Zudem hat die Jugendliche Vorstellungen im Hinblick auf Umfang und Wirkung der Ergänzungspflegschaft geäußert, die keinerlei Grundlage in Realität und Rechtslage finden. Insoweit wäre es Aufgabe des sorgeberechtigten Beschwerdeführers, der Jugendlichen ihre unbegründeten Ängste vor dem Verlust der ihr zustehenden Werte durch den Ergänzungspfleger zu nehmen.

Das Amtsgericht hat auch zu Recht geprüft, ob die Mitwirkung eines Rechtskundigen erforderlich ist und diese Frage bejaht.

Tatsächlich klarzustellen ist, dass die Pflegerbestellung für die Vertretung im Erbscheinsverfahren erfolgt. Mit der Beschwerdeentscheidung geht das Beschwerdegericht im vorliegenden amtswegig zu führenden Verfahren nicht über die angefochtene Entscheidung im Sinne einer Schlechterstellung des Beschwerdeführers hinaus. Die Anordnung der Ergänzungspflegschaft geht mit dem Fehlen der Vertretungsmacht im entsprechenden Umfang notwendig einher. Die Tatsache, dass das Amtsgericht als Grundlage der Anordnung einen Ausschluss der Vertretungsmacht kraft Gesetzes angenommen hatte, während richtig ein Entziehensgrund gemäß §§ 1629 Abs. 2 S. 3, 1796 BGB festzustellen ist, stellt den Beschwerdeführer nicht schlechter als die angefochtene Entscheidung über die Anordnung der Ergänzungspflegschaft.

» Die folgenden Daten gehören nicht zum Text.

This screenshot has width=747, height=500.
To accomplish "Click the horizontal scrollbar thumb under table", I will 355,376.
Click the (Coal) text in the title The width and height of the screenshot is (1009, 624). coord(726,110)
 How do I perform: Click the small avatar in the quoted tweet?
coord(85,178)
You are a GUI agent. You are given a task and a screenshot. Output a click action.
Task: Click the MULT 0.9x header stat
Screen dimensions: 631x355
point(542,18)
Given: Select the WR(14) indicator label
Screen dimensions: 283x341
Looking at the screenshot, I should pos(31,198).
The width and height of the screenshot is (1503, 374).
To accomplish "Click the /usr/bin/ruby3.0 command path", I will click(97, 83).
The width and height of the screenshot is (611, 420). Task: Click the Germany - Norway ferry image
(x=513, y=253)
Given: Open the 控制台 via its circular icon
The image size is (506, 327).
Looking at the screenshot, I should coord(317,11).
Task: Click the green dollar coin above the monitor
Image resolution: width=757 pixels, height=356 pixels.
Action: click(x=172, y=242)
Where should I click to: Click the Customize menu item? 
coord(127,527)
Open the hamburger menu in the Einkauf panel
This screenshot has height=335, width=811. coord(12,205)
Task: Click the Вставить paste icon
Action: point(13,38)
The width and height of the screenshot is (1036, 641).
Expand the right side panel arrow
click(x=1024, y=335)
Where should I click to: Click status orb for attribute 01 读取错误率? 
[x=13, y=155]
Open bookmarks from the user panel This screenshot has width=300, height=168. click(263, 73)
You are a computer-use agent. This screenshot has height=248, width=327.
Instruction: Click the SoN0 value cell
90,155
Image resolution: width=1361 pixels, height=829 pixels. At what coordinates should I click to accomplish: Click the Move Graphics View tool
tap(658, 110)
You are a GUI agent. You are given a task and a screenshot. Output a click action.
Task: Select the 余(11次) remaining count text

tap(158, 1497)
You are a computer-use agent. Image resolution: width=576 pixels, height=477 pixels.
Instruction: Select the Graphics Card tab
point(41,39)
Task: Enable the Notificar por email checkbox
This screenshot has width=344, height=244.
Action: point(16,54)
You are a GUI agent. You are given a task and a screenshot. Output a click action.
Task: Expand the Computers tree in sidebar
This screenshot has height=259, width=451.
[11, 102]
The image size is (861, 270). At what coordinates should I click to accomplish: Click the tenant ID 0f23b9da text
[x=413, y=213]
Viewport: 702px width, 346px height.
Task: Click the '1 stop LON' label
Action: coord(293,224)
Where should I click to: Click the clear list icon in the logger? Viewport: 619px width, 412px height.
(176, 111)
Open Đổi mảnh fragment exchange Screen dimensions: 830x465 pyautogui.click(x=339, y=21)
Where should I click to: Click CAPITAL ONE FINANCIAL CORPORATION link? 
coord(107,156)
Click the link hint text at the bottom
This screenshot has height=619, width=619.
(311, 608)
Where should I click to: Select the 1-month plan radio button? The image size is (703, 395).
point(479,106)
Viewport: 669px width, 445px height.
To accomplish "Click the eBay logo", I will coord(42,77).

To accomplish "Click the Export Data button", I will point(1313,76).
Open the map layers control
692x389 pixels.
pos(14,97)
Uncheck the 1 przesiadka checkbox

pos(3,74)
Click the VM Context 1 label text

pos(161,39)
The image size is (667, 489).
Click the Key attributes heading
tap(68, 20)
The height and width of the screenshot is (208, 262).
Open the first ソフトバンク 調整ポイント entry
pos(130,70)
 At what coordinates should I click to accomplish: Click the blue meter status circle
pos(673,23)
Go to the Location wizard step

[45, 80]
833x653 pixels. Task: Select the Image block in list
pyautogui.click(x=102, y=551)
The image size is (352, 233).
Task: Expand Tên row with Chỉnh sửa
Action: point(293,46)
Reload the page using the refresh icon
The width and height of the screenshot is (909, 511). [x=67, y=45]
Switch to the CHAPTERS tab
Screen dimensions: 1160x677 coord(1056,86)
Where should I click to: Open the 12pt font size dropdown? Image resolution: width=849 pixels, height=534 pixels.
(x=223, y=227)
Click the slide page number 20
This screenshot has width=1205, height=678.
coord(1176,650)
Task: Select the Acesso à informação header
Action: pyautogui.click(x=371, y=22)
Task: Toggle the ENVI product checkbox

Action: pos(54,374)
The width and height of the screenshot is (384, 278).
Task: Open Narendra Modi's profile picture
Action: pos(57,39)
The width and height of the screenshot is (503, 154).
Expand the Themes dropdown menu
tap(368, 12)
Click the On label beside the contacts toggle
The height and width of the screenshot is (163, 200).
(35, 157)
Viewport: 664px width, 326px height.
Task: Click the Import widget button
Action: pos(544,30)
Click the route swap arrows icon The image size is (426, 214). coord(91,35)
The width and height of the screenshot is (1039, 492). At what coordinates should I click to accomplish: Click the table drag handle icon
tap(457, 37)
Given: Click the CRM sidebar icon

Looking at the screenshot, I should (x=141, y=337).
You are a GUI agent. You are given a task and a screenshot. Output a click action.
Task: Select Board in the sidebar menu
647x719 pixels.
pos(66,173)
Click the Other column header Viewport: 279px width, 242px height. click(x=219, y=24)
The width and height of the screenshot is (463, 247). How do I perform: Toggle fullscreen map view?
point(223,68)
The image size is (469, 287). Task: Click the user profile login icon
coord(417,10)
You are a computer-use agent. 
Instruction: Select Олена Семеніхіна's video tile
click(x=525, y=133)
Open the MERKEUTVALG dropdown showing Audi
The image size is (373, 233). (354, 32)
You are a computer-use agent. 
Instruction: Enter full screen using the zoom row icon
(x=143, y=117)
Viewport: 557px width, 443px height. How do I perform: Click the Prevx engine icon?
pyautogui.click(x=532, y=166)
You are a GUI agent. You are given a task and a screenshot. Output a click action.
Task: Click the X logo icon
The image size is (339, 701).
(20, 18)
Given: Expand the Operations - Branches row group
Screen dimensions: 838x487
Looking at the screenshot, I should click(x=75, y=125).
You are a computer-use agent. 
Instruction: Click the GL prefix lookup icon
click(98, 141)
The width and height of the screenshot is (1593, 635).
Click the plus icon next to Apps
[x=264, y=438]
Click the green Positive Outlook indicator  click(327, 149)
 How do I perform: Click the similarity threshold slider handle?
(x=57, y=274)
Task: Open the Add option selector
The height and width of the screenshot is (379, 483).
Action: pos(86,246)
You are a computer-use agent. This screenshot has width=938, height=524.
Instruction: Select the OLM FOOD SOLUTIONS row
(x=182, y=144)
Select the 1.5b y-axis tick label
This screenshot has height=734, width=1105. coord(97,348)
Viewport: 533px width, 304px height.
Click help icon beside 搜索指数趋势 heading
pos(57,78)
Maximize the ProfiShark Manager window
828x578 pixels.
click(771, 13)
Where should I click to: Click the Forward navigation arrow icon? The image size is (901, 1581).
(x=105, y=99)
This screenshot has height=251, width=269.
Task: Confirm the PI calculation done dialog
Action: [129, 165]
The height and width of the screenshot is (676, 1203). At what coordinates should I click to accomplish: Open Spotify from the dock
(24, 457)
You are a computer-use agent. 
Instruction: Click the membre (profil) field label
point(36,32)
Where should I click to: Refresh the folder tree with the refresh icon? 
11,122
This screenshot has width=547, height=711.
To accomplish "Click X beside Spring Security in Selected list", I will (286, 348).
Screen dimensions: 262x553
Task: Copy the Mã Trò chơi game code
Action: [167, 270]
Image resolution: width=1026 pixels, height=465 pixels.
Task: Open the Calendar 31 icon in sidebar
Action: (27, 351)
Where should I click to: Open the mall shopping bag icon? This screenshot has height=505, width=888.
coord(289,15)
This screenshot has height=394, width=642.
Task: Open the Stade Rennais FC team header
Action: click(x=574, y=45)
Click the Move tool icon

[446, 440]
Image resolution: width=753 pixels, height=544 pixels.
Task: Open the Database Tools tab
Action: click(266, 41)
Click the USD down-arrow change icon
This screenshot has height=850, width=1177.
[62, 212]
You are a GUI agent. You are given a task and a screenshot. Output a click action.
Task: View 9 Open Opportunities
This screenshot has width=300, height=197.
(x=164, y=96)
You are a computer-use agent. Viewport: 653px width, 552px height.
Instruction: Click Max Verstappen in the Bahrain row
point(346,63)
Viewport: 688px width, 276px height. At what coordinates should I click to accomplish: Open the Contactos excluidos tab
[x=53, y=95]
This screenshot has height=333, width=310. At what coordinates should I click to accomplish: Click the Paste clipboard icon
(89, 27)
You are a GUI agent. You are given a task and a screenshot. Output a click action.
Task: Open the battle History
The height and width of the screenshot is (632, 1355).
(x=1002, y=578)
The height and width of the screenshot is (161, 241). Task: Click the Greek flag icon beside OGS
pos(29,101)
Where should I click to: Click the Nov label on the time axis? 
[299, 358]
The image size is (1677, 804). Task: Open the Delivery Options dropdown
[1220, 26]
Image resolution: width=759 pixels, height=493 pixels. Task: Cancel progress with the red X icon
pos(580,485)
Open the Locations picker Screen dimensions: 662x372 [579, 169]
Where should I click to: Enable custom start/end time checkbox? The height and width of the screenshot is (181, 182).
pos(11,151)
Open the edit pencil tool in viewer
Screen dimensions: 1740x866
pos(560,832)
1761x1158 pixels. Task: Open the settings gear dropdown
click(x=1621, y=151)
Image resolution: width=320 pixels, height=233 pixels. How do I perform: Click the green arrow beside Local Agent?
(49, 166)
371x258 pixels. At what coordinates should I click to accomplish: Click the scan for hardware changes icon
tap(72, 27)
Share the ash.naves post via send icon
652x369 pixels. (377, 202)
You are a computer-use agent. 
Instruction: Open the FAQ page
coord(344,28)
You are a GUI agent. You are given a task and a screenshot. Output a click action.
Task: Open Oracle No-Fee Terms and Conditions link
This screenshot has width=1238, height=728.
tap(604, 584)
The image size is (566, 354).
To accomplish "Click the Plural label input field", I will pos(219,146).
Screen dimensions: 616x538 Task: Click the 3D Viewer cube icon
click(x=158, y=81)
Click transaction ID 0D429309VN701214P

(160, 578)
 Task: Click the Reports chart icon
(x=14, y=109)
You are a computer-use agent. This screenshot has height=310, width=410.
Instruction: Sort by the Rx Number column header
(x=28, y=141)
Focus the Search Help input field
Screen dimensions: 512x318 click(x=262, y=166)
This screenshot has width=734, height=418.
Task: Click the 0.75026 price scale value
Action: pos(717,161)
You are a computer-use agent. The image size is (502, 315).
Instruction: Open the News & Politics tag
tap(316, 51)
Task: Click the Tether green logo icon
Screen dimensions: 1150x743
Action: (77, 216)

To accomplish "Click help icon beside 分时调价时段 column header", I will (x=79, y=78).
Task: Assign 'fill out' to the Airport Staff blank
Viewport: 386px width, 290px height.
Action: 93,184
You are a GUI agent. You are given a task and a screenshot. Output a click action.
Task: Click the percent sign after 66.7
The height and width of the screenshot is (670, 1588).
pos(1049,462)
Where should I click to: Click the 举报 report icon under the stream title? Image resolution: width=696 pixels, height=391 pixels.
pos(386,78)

Die Kostenentscheidung folgt aus § 84 FamFG.

Ein Verfahrenswert ist nicht festzusetzen. Endet ein Kindschaftsverfahren mit der Anordnung einer Pflegschaft, wird die Gebühr der Nr. 1310 KV FamGKG nach Anm. I Nr. 3 nicht erhoben, sondern nur eine Gebühr nach Nr. 1312 KV FamGKG, die sich aber nicht nach dem Wert richtet (Volpert in HK-FamGKG, 3. Aufl. 2019, Nr. 1310 Rn. 62 a; Schneider in Gesamtes Kostenrecht Nr. 1310 KV FamGKG Rn. 37; BeckOK Streitwert/Dürbeck Familienrecht – Sorgerechtsverfahren Rn. 9 a; vgl. Schneider in NZFam 2020, 927).

Gründe für die Zulassung der Rechtsbeschwerde liegen nicht vor (§ 70 Abs. 2 FamFG).